Saturday, March 12, 2011

2010 Kraemer Movie Awards Part III — The Best #20-16


For all that some critics talked up the disappointing Buried as a taut thriller that made impressive use of limited cast and location, there's another film that did those things and did them far, far better (and unfortunately it made even less than Buried at the domestic box office, topping off at $166,980). The Disappearance of Alice Creed is, boiled down, the story of two men holding a young woman captive in an apartment until they receive a ransom payment. But it's also so much more than that, throwing out twist after twist that I dare not reveal. It's a raw, violent, dirty piece of work, crime cinema done right using only three actors and a couple locations, and after giving some of the blandest performances ever in Prince of Persia and Clash of the Titans Gemma Arterton reveals herself to actually have real acting chops. Even the movie's seemingly straightforward title turns out to have a supremely clever hidden meaning. A perfect Netflix rental.


I said when reviewing the seventh and penultimate Potter that I wished they had just done the entirety of Deathly Hallows as one Return of the King-length mega-epic rather than chopping it in half, and I stand by that and will continue to do so even if Part 2 ends up being really good. But despite some ambivalence about the pacing I found this to be the most enjoyable Harry Potter since Goblet of Fire back in 2005, in no small part because it dumps the academic setting and turns into a chase movie — think less Harry Potter and the Sorcerer's Stone, more The Fugitive — with Voldemort and the newly fascist Ministry of Magic hunting our terrific trio to capture dead or alive. DP Eduardo Serra's gorgeous cinematography doesn't hurt either. The series' amazing adult cast gets less screentime sans Hogwarts, but on the other hand the film does against all odds manage to redeem the character of Dobby. Maybe in an alternate world, Jar Jar Binks could have been redeemed too. Well, probably not.


Sure, the fact that it's about dead British people, the World War II-era settings, the swelling orchestral score, the unabashedly inspirational narrative and the warm, agreeable tone make it clear that The King's Speech was gunning for Oscar gold from the greenlight on, and that they were so rewarded was somewhat frustratingly predictable. But none of that takes away from how good the movie actually is. Colin Firth and Geoffrey Rush give really great performances (not to mention Michael Gambon in his few minutes of screentime), and watching them work through King George's stammer makes for an engaging, likable, and occasionally even unexpectedly funny cinematic experience. The titular scene is gripping. Also, while this may be tangential to the movie's quality, David Seidler gave the classiest and most understated speech of the Academy Awards upon winning Best Original Screenplay.

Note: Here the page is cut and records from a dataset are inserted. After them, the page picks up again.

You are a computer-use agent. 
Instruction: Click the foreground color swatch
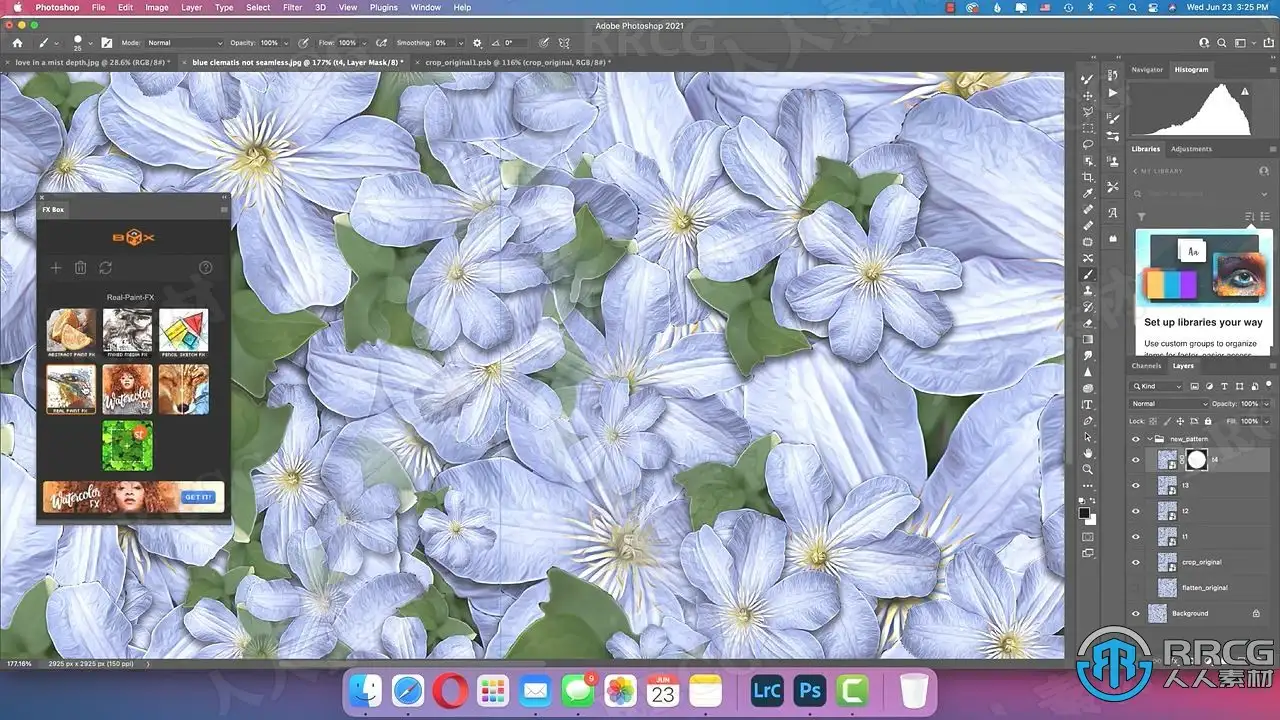pos(1084,513)
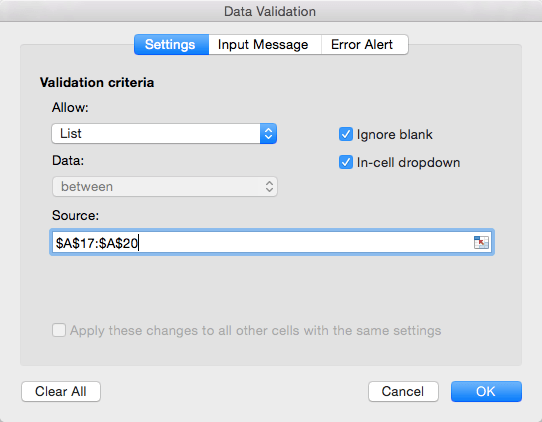Uncheck the Ignore blank checkbox
Viewport: 542px width, 422px height.
tap(346, 134)

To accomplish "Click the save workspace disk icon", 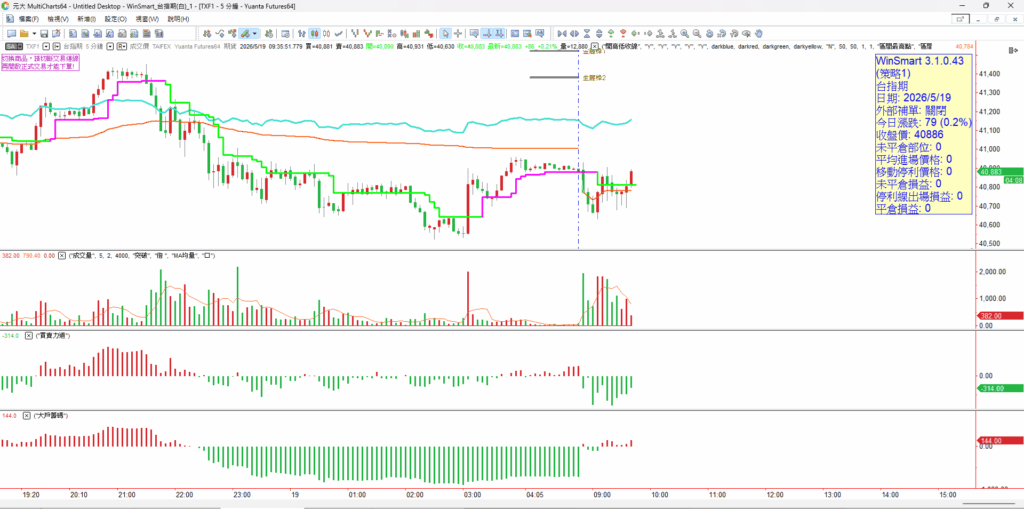I will 44,33.

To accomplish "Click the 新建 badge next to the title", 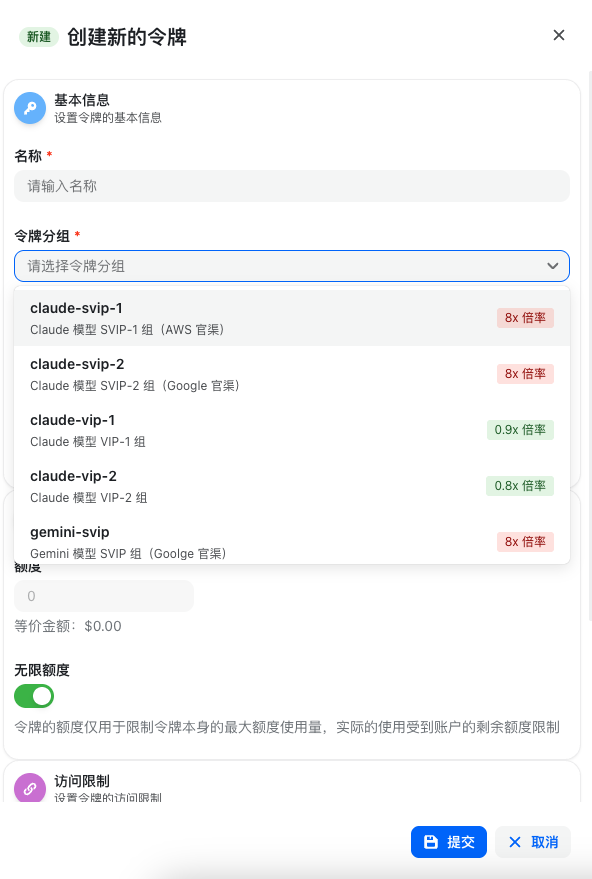I will point(39,35).
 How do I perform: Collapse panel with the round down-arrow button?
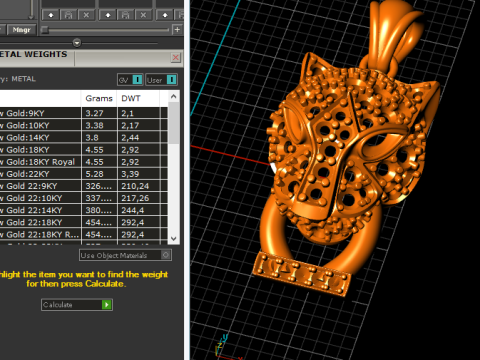(77, 43)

If this were a top 25 best screenplays list, Shutter Island would be nowhere near it. The movie is very predictable and written in the broadest strokes. I bet most people could accurately guess the ending from the trailer alone, despite said trailer showing very little beyond the halfway point. But god damn does Martin Scorsese put on a great show behind the camera, crafting a truly stylish piece of modern noir pulp and making the titular setting — drenched in shadow, wracked by oppressive thunder and hurricanes, surrounded by jagged cliffs and angry oceans — into one of the most enjoyable horror locales of recent years. Shutter Island is probably the purest popcorn-muncher of Scorsese's career, a movie that honestly isn't a hell of a lot more subtle than Machete, but it's just a good solid time at the pictures and a much better representation of what the horror genre can and should be than Generic Teenage Slasher Flick #1138.


DreamWorks has never matched Pixar in poignancy, but that's okay, because in How to Train Your Dragon they've produced the best high fantasy flick of 2010, an energetic, freewheeling vikings-and-dragons adventure yarn that calls to mind the spirit of (a more family-friendly) Willow or Conan the Barbarian and is simply a blast to watch. The flying scenes have a breathtaking sense of freedom and while the central dragon-dragonslayer friendship does feel a bit like yet another spin on the Dances with Wolves / Last Samurai / Avatar "befriending the enemy" narrative, that doesn't make it any less charming. The rightly Oscar-nominated score is great and the end of the movie has this gargantuan fuck-off mountain-sized megadragon who could kick Cloverfield's ass and is definitely one of the coolest things I saw on the big screen last year.